§ Work to be completed:
Gather every line in the records that contains the word "height", counting only matches whose capitalization is the same, and copy each of those lines.

## Begin Data listing

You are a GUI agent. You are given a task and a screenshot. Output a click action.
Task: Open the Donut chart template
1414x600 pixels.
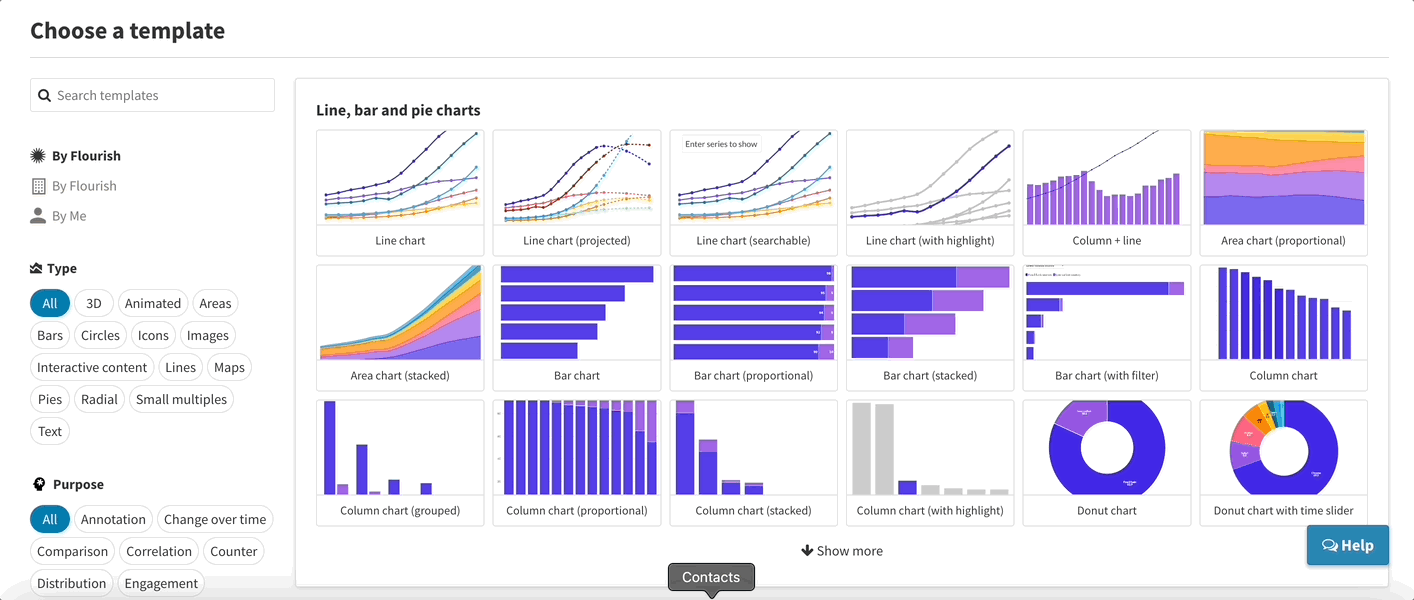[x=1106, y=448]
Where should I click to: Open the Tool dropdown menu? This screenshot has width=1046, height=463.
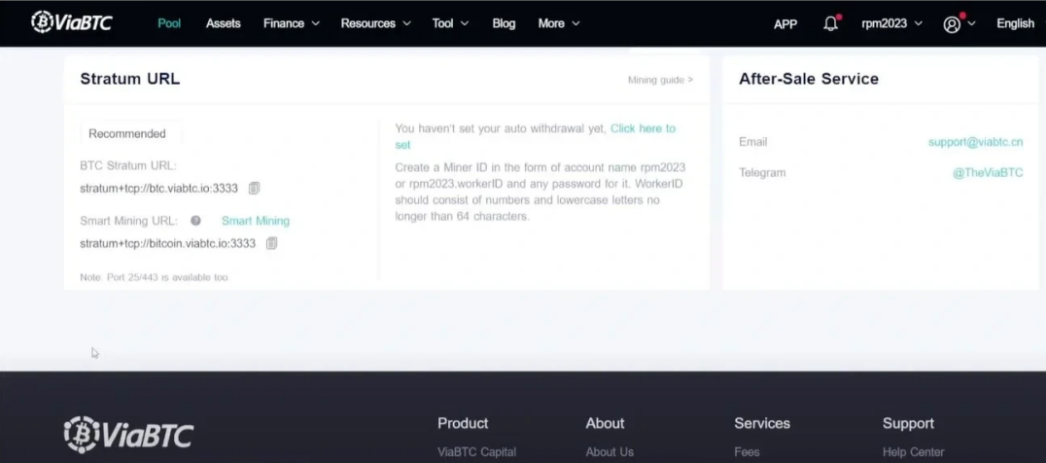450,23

## End Data listing
## Begin Data listing

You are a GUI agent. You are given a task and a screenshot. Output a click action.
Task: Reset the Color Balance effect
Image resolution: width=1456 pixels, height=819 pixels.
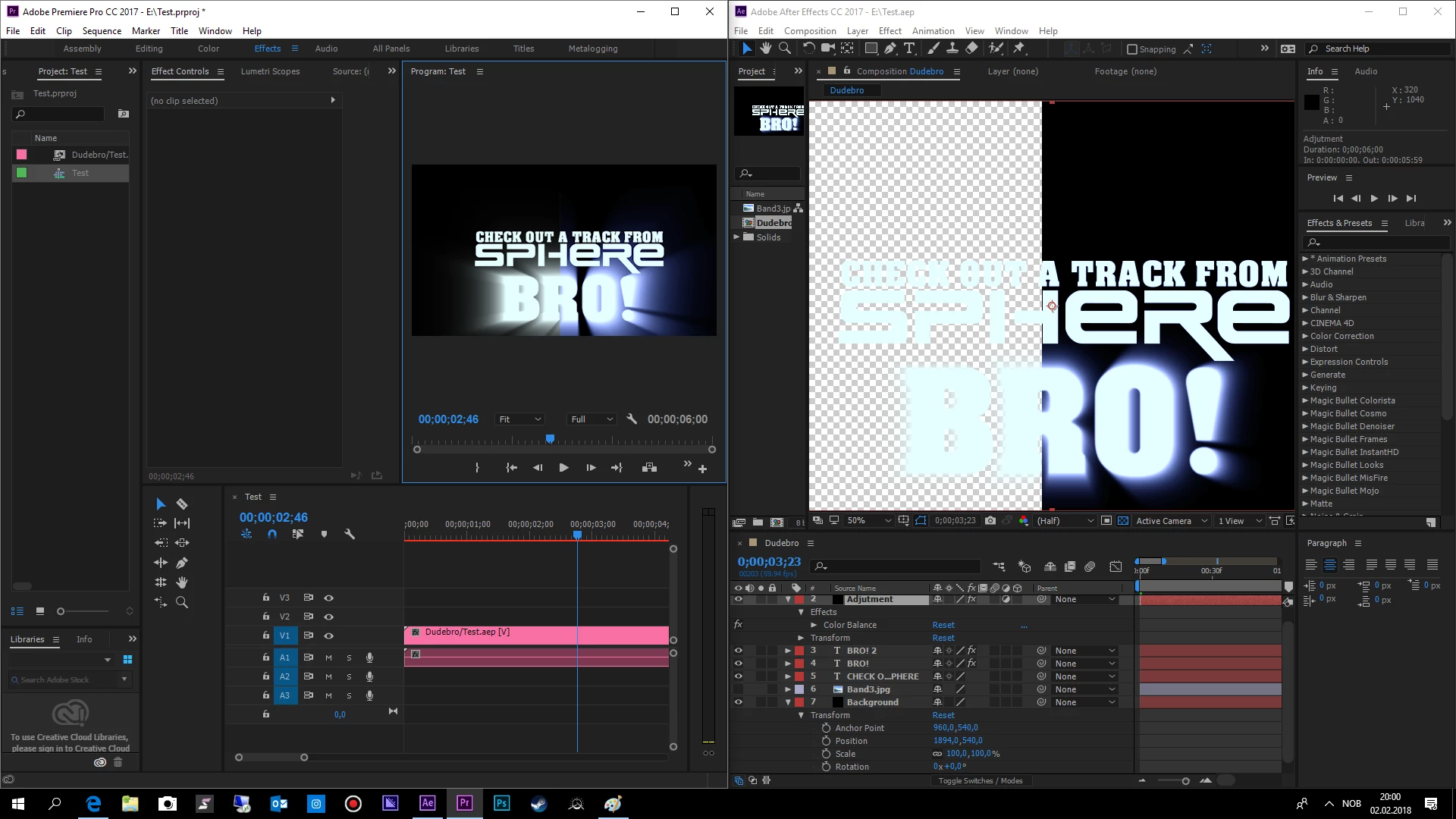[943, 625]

## End Data listing

§ Full response:
Where should I click to: Open the Tool dropdown menu? This screenshot has width=1046, height=463.
Image resolution: width=1456 pixels, height=819 pixels.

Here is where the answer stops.